Adrien Corbeel : L'Homme qui voulait savoir de George Sluizer (1988)
Cette diabolique production franco-néerlandaise est sans doute davantage un thriller qu'un film d'horreur. Mais ce que L’Homme qui voulait savoir dit avec une simplicité désarmante de la banalité du mal me hante encore aujourd'hui. Mon estomac se tord rien que d'y penser. Il y a d'abord cette terrible disparition qui survient dans un lieu assez commun : une aire d'autoroute. Dans cet endroit de passage où des milliers de personnes circulent, Saskia, une jeune touriste, se volatilise en un instant. Désemparé, son compagnon Rex fait dans cet espace indifférent à ses inquiétudes l'expérience d'une solitude cauchemardesque. Autour de lui, personne n'a rien vu, personne ne reste. Mais le pire est à venir pour cet homme qui se lance dans une quête obsessionnelle de la vérité. Je n'ai vu qu'une seule fois ce film et je ne ressens pas le besoin de me replonger dans son terrible spectacle. Après tout, l’horreur qu'il évoque vit toujours dans un sombre recoin de mon âme.
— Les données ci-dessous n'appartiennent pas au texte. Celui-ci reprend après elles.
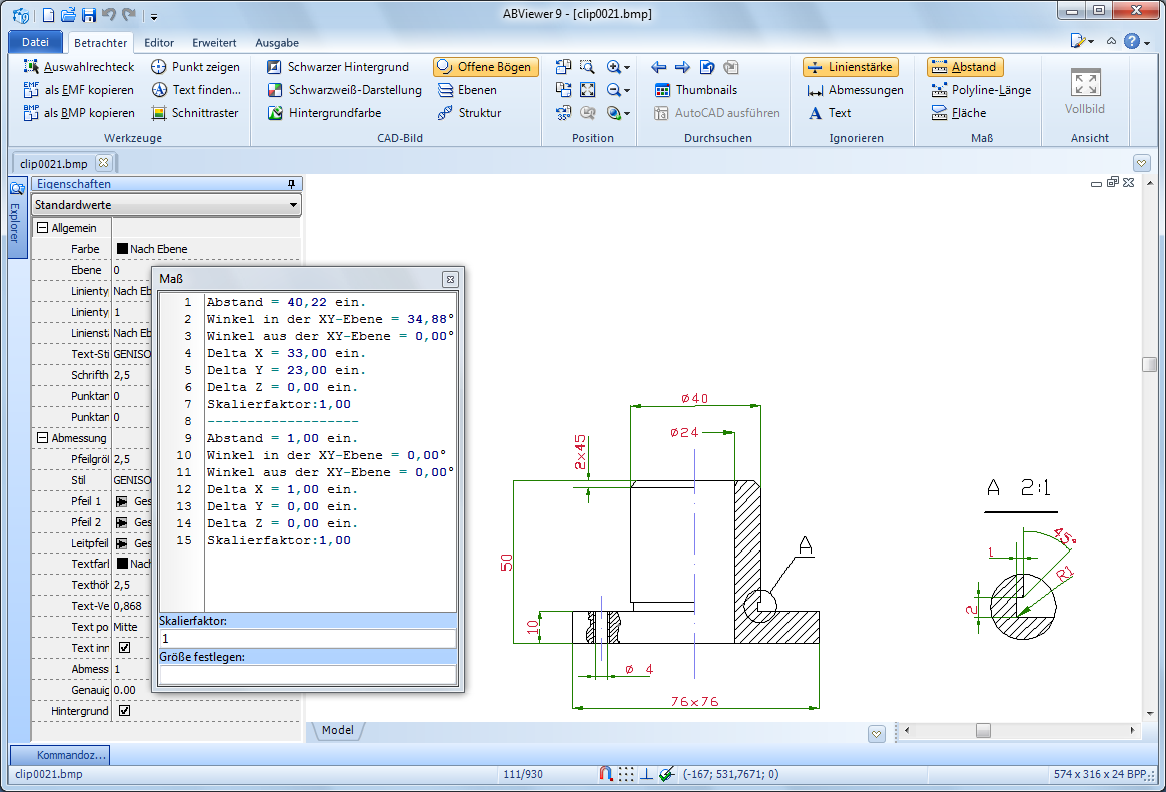Click the Thumbnails icon in Durchsuchen
This screenshot has height=792, width=1166.
pyautogui.click(x=662, y=90)
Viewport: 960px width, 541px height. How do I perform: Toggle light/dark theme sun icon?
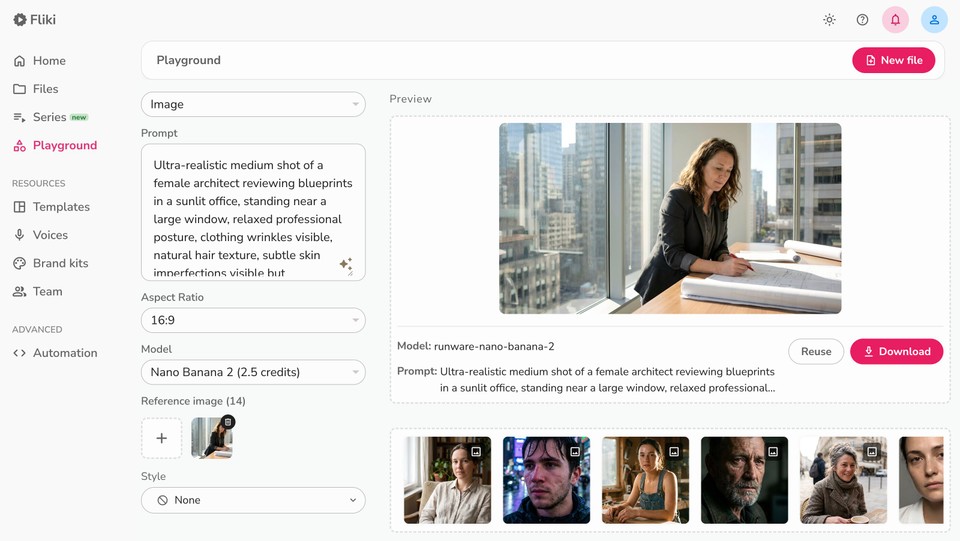coord(829,19)
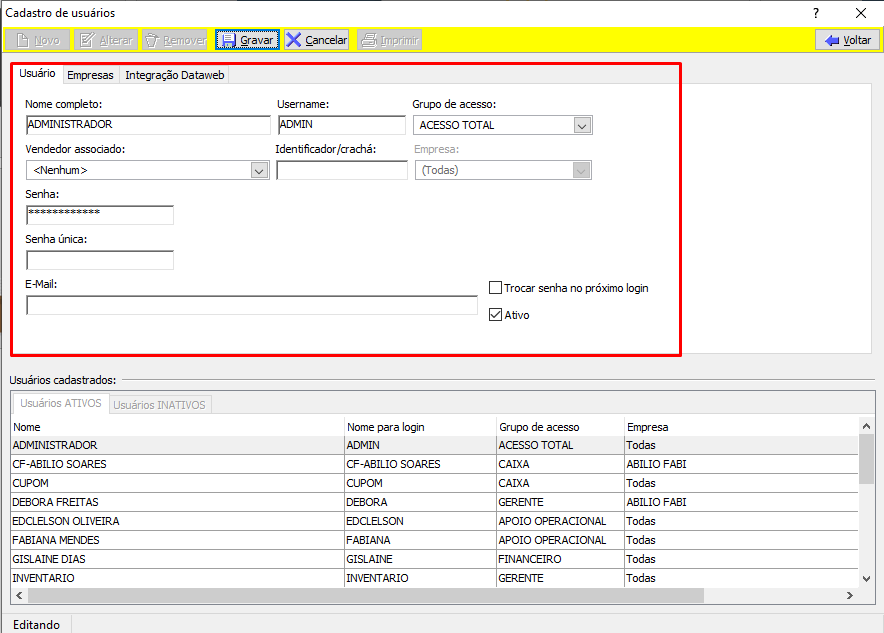Open the Vendedor associado dropdown
The height and width of the screenshot is (633, 884).
[x=260, y=171]
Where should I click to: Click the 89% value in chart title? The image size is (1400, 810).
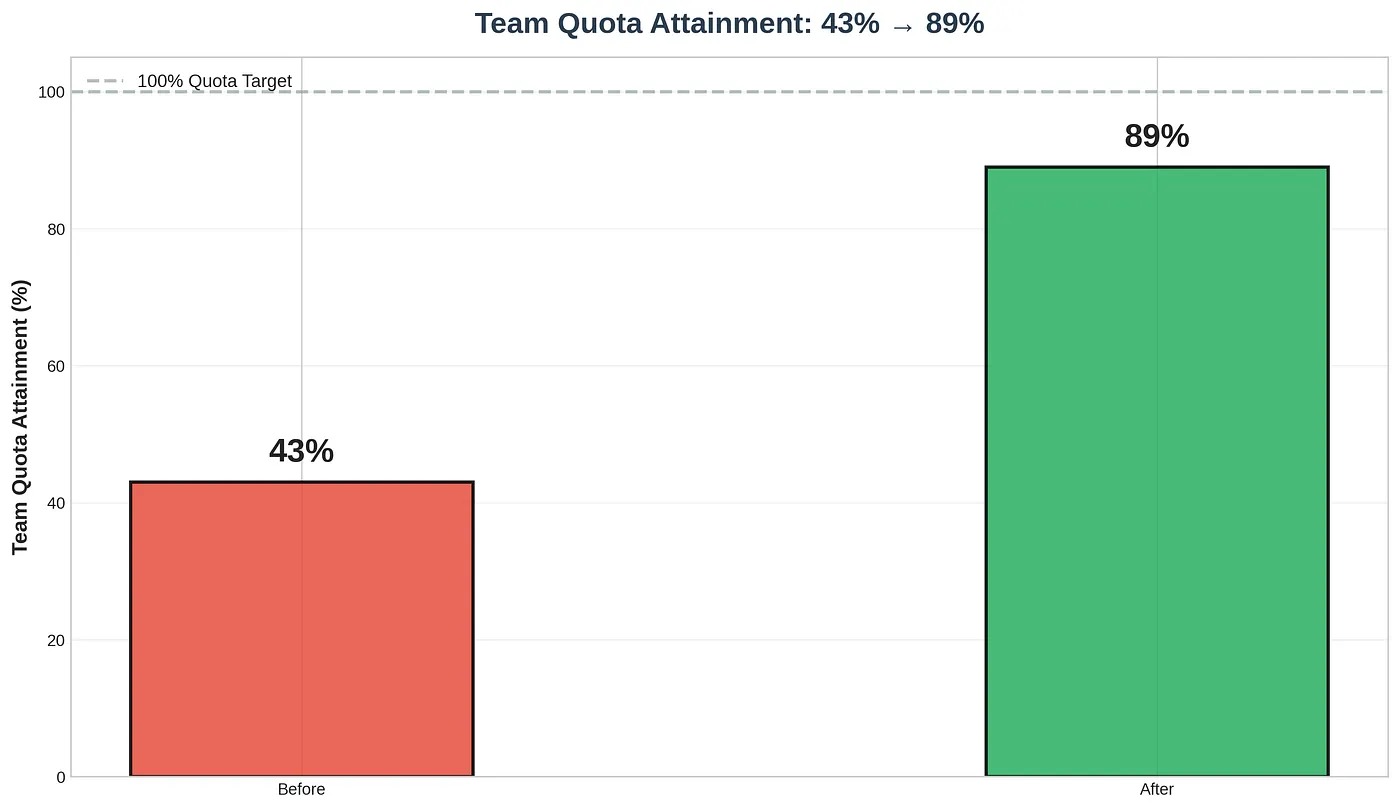click(955, 24)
Camille Wernaers : Midsommar d’Ari Aster (2018)
Peut-être que c’est parce que j’ai passé toute mon adolescence à regarder les films Saw, ou la tête plongée dans les livres de Stephen King, mais il en faut beaucoup aujourd’hui pour qu’un film m’effraie et ce ne sera sûrement pas à coups de jump scares un peu trop faciles. Pourtant, quand la scène d’introduction de Midsommar s’est terminée, il était clair que j’allais passer 2 heures et demie compliquées. On est loin ici du film d’horreur classique. Si quelques scènes gores ponctuent le récit, c’est surtout la tension psychologique qui s’installe doucement, soutenue par une photographie qui magnifie le paysage pour encore mieux nous troubler, avant le final qui laisse un doute dérangeant : est-ce aussi horrible pour son héroïne que pour nous ? Une chose est sûre en tout cas : dans ce deuxième film, le réalisateur Ari Aster confirme sa capacité à créer des personnages féminins aboutis, après celui interprété par Toni Collette dans Hereditary.
Thibault Scohier : Twin Peaks: Fire Walk with Me de David Lynch (1992)
Innocents et innocentes amatrices de la série Twin Peaks, soyez prévenues : Fire Walk with Me, qui fonctionne comme préquel et raconte l’histoire du point de vue de Laura Palmer, n’est pas du tout dans le même ton, satirique et kitch sur les bords que son œuvre-mère. Cette séance restera l’une de mes expériences les plus traumatisantes dans un cinéma. On sait pourtant où nous allons mais cela participe de la peur, viscérale, de voir l’inévitable se produire. La mort et la souffrance sont inexorables, nous le savons parce que nous avons vu la suite. Et David Lynch excelle dans l’exercice du malaise, à faire souffrir ses personnages pour lesquels nous sommes déjà en pleine empathie. On peut le dire : c’est une longue descente en enfer, sans espoir.
Simon Lionnet : La Guerre des Mondes de Steven Spielberg (2005)
6 juillet 2005, l’ado de 11 ans que je suis se précipite dans les salles obscures pour découvrir le nouveau Spielberg. Tom Cruise, des aliens, des scènes de destruction massive; tout semblait réuni pour contrer la morosité de ce mercredi pluvieux. 2 heures plus tard, le générique défile et je sors de la salle, silencieux, sonné et certainement moins innocent qu’en arrivant. Je pensais assister à un film catastrophe dans l’air du temps, je me suis retrouvé face au blockbuster le plus sombre de son réalisateur. Prenant le contrepied de Rencontres du troisième type ou E.T., La Guerre des Mondes voit l’extra-terrestre comme un envahisseur dont l’unique objectif est de débarrasser la Terre de ses habitants. Spielberg filme cette invasion à hauteur d’homme et n’épargne rien des horreurs rencontrées par ses personnages. Paranoïa, panique générale et destruction se mêlent alors dans un spectacle macabre évoquant les images de l’Holocauste et du 11 septembre. Le tout surplombé par la structure massive et tentaculaire des tripodes (ces vaisseaux qu’utilisent les aliens) dont le bruit me hante toujours 17 ans plus tard.